# AIM OF THE TASK:
Return the records that follow, matching each one exactly.

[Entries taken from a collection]
»»
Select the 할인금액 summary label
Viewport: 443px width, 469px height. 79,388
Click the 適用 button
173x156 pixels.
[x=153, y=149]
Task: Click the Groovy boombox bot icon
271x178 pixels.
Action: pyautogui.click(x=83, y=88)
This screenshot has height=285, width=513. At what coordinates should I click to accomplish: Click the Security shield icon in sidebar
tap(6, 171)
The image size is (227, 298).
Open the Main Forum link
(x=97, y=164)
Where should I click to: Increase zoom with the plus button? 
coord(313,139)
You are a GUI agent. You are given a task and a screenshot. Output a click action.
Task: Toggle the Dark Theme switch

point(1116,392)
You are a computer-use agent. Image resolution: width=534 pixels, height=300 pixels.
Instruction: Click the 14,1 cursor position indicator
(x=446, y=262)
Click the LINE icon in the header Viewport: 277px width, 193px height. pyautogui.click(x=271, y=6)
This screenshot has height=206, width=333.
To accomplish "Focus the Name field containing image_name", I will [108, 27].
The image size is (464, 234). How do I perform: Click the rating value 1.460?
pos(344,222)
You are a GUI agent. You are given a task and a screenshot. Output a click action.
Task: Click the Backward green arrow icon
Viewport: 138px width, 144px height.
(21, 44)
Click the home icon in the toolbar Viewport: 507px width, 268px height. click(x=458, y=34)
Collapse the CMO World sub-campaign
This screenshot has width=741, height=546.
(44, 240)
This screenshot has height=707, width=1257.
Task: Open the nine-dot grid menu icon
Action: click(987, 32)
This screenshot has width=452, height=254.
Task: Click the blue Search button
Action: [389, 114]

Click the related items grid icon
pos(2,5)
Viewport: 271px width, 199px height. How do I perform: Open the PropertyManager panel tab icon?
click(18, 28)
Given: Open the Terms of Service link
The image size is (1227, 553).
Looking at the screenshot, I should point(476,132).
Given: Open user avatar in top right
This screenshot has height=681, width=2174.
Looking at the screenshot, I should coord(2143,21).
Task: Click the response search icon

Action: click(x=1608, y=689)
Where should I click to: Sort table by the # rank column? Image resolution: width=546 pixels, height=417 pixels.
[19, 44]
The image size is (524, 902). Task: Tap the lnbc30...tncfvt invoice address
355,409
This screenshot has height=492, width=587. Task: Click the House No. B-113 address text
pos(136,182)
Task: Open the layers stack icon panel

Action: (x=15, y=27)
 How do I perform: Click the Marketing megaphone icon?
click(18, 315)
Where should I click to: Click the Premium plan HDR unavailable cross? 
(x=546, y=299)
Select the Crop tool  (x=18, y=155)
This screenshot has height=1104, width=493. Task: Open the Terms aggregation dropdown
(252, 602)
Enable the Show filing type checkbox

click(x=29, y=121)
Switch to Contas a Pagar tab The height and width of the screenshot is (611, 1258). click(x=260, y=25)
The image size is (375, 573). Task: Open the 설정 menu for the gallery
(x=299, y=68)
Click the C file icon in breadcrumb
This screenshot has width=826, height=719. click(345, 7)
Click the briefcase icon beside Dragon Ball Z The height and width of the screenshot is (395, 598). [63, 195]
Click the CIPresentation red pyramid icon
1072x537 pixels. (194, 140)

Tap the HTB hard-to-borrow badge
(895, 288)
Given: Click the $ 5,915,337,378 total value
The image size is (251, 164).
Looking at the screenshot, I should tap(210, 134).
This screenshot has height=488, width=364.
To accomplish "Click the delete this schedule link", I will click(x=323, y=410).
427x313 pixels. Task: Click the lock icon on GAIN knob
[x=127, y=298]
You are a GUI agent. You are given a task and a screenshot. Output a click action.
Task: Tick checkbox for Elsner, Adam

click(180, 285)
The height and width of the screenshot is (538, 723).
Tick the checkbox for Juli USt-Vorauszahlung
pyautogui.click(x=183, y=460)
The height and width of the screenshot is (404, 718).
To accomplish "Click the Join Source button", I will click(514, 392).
««
# YOUR RESPONSE:
Select the 할인금액 summary label
Viewport: 443px width, 469px height. 79,388
Click the 適用 button
173x156 pixels.
[x=153, y=149]
Task: Click the Groovy boombox bot icon
271x178 pixels.
Action: pyautogui.click(x=83, y=88)
This screenshot has height=285, width=513. At what coordinates should I click to accomplish: Click the Security shield icon in sidebar
tap(6, 171)
The image size is (227, 298).
Open the Main Forum link
(x=97, y=164)
Where should I click to: Increase zoom with the plus button? 
coord(313,139)
You are a GUI agent. You are given a task and a screenshot. Output a click action.
Task: Toggle the Dark Theme switch

point(1116,392)
You are a computer-use agent. Image resolution: width=534 pixels, height=300 pixels.
Instruction: Click the 14,1 cursor position indicator
(x=446, y=262)
Click the LINE icon in the header Viewport: 277px width, 193px height. pyautogui.click(x=271, y=6)
This screenshot has height=206, width=333.
To accomplish "Focus the Name field containing image_name", I will [108, 27].
The image size is (464, 234). How do I perform: Click the rating value 1.460?
pos(344,222)
You are a GUI agent. You are given a task and a screenshot. Output a click action.
Task: Click the Backward green arrow icon
Viewport: 138px width, 144px height.
(21, 44)
Click the home icon in the toolbar Viewport: 507px width, 268px height. click(x=458, y=34)
Collapse the CMO World sub-campaign
This screenshot has width=741, height=546.
(44, 240)
This screenshot has height=707, width=1257.
Task: Open the nine-dot grid menu icon
Action: click(987, 32)
This screenshot has width=452, height=254.
Task: Click the blue Search button
Action: [389, 114]

Click the related items grid icon
pos(2,5)
Viewport: 271px width, 199px height. How do I perform: Open the PropertyManager panel tab icon?
click(18, 28)
Given: Open the Terms of Service link
The image size is (1227, 553).
Looking at the screenshot, I should point(476,132).
Given: Open user avatar in top right
This screenshot has height=681, width=2174.
Looking at the screenshot, I should coord(2143,21).
Task: Click the response search icon

Action: click(x=1608, y=689)
Where should I click to: Sort table by the # rank column? Image resolution: width=546 pixels, height=417 pixels.
[19, 44]
The image size is (524, 902). Task: Tap the lnbc30...tncfvt invoice address
355,409
This screenshot has height=492, width=587. Task: Click the House No. B-113 address text
pos(136,182)
Task: Open the layers stack icon panel

Action: (x=15, y=27)
 How do I perform: Click the Marketing megaphone icon?
click(18, 315)
Where should I click to: Click the Premium plan HDR unavailable cross? 
(x=546, y=299)
Select the Crop tool  (x=18, y=155)
This screenshot has height=1104, width=493. Task: Open the Terms aggregation dropdown
(252, 602)
Enable the Show filing type checkbox

click(x=29, y=121)
Switch to Contas a Pagar tab The height and width of the screenshot is (611, 1258). click(x=260, y=25)
The image size is (375, 573). Task: Open the 설정 menu for the gallery
(x=299, y=68)
Click the C file icon in breadcrumb
This screenshot has width=826, height=719. click(345, 7)
Click the briefcase icon beside Dragon Ball Z The height and width of the screenshot is (395, 598). [63, 195]
Click the CIPresentation red pyramid icon
1072x537 pixels. (194, 140)

Tap the HTB hard-to-borrow badge
(895, 288)
Given: Click the $ 5,915,337,378 total value
The image size is (251, 164).
Looking at the screenshot, I should tap(210, 134).
This screenshot has height=488, width=364.
To accomplish "Click the delete this schedule link", I will click(x=323, y=410).
427x313 pixels. Task: Click the lock icon on GAIN knob
[x=127, y=298]
You are a GUI agent. You are given a task and a screenshot. Output a click action.
Task: Tick checkbox for Elsner, Adam

click(180, 285)
The height and width of the screenshot is (538, 723).
Tick the checkbox for Juli USt-Vorauszahlung
pyautogui.click(x=183, y=460)
The height and width of the screenshot is (404, 718).
To accomplish "Click the Join Source button", I will click(514, 392).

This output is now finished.